- _DIRECTIONS FOR THIS TASK_:
Copy out each of the following lines word for word, leaving out the pictures.

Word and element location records
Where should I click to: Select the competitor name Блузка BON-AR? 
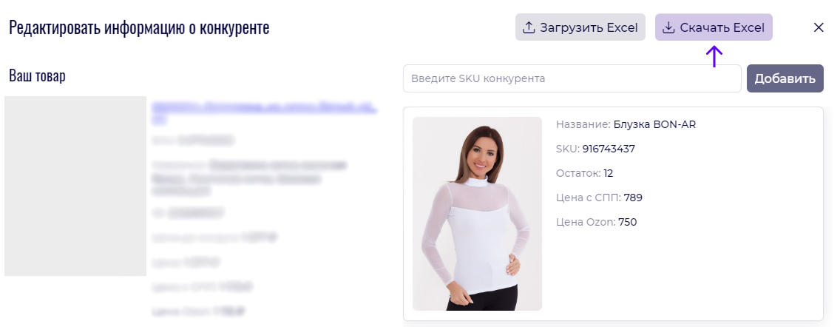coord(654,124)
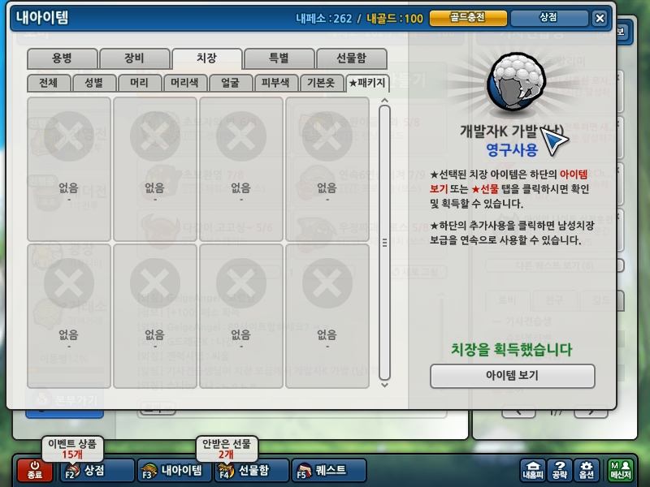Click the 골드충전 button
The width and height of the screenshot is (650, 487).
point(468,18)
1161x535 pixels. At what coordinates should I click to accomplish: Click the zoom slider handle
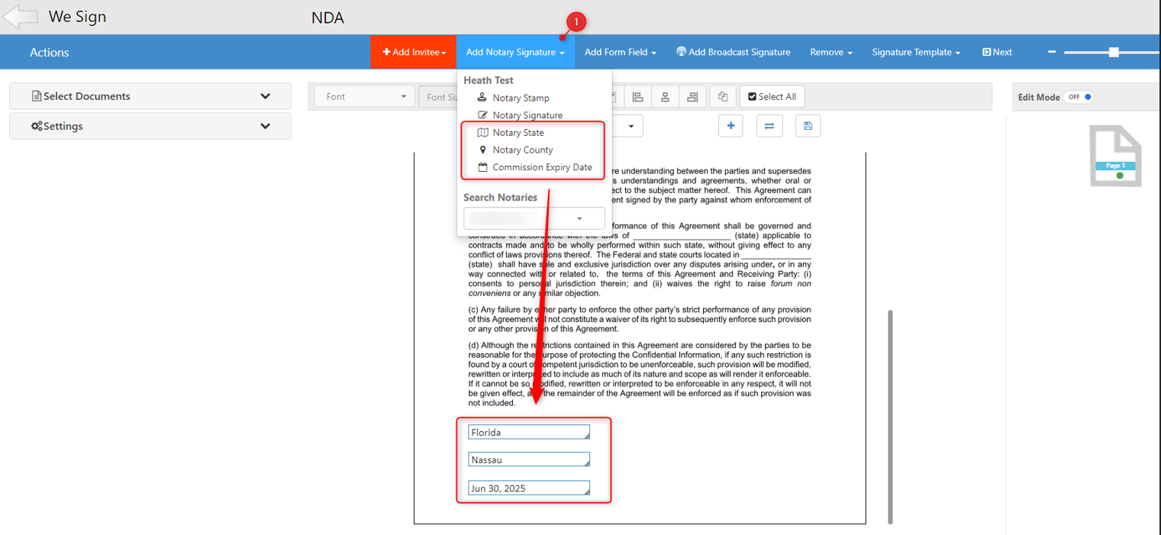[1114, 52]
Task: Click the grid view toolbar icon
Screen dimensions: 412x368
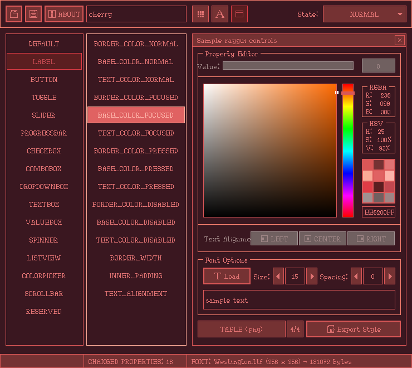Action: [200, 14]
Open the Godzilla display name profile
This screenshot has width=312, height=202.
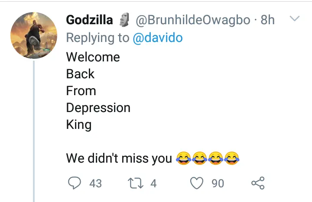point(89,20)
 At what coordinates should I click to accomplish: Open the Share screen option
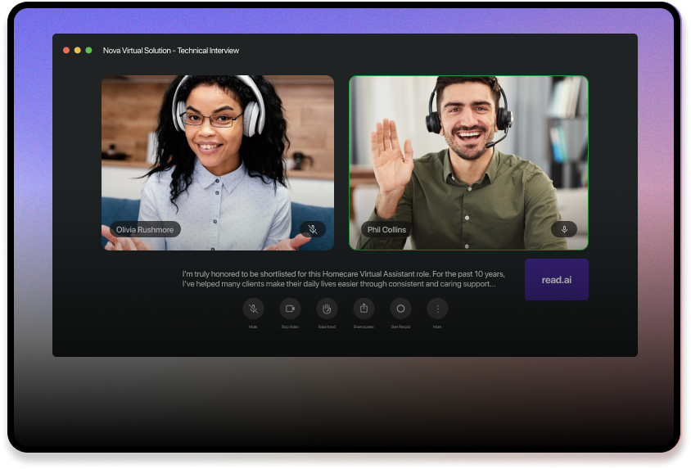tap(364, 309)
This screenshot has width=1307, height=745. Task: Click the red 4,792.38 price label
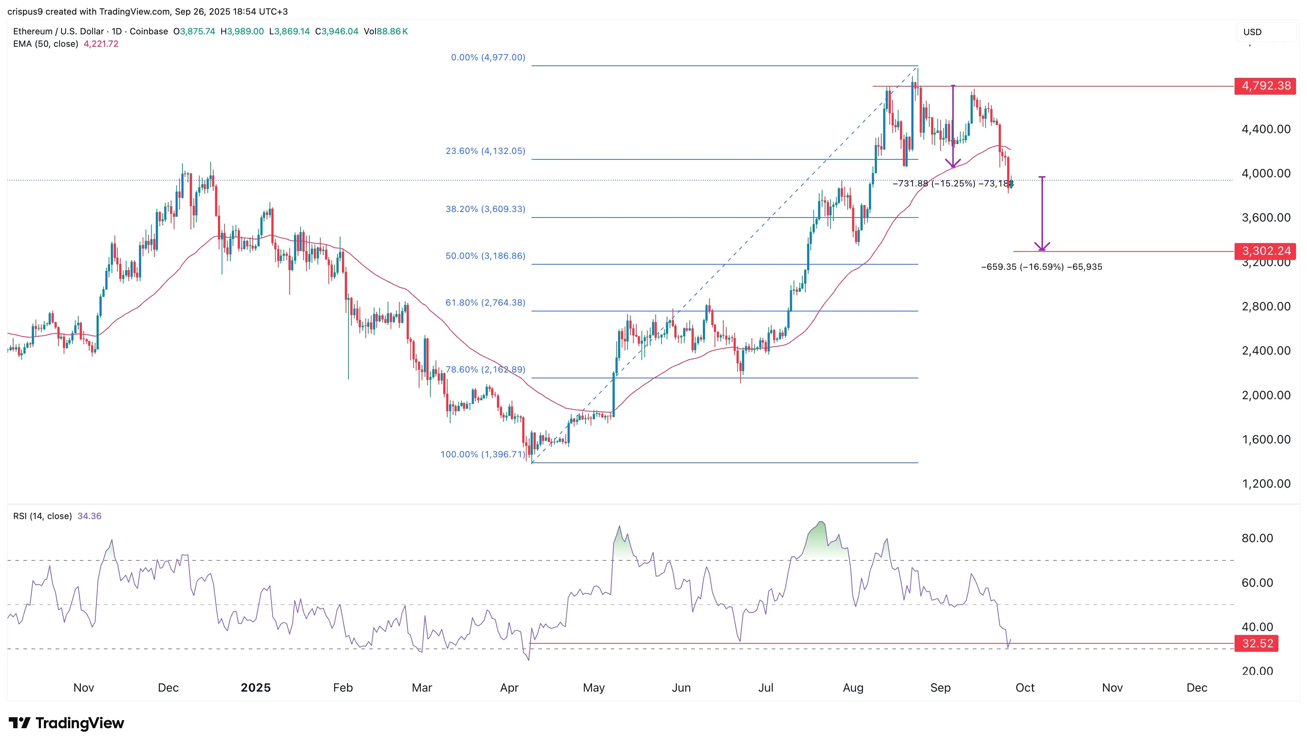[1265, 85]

- _SOLUTION TO THIS EXERCISE_:
Where should I click to: Select the competitor name Блузка BON-AR? 
coord(654,124)
Click the 골드충전 button
The width and height of the screenshot is (650, 487).
point(468,18)
1161x535 pixels. At what coordinates should I click to accomplish: Click the zoom slider handle
[1114, 52]
Task: Click the grid view toolbar icon
Screen dimensions: 412x368
Action: [200, 14]
Open the Godzilla display name profile
This screenshot has width=312, height=202.
point(89,20)
 At what coordinates should I click to accomplish: Open the Share screen option
tap(364, 309)
This screenshot has width=1307, height=745. Task: Click the red 4,792.38 price label
[1265, 85]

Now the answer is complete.